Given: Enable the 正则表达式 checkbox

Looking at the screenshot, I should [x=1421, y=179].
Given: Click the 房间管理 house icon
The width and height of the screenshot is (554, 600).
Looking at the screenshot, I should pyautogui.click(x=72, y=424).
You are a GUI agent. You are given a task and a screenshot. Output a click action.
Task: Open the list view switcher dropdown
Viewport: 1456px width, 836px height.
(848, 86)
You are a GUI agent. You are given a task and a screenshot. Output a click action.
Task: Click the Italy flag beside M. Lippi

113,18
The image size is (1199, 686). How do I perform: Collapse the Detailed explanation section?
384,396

===============

Each line shown above needs to be transcribed exactly.

Given: Enable the 正则表达式 checkbox

Looking at the screenshot, I should [x=1421, y=179].
Given: Click the 房间管理 house icon
The width and height of the screenshot is (554, 600).
Looking at the screenshot, I should pyautogui.click(x=72, y=424).
You are a GUI agent. You are given a task and a screenshot. Output a click action.
Task: Open the list view switcher dropdown
Viewport: 1456px width, 836px height.
(848, 86)
You are a GUI agent. You are given a task and a screenshot. Output a click action.
Task: Click the Italy flag beside M. Lippi

113,18
The image size is (1199, 686). How do I perform: Collapse the Detailed explanation section?
384,396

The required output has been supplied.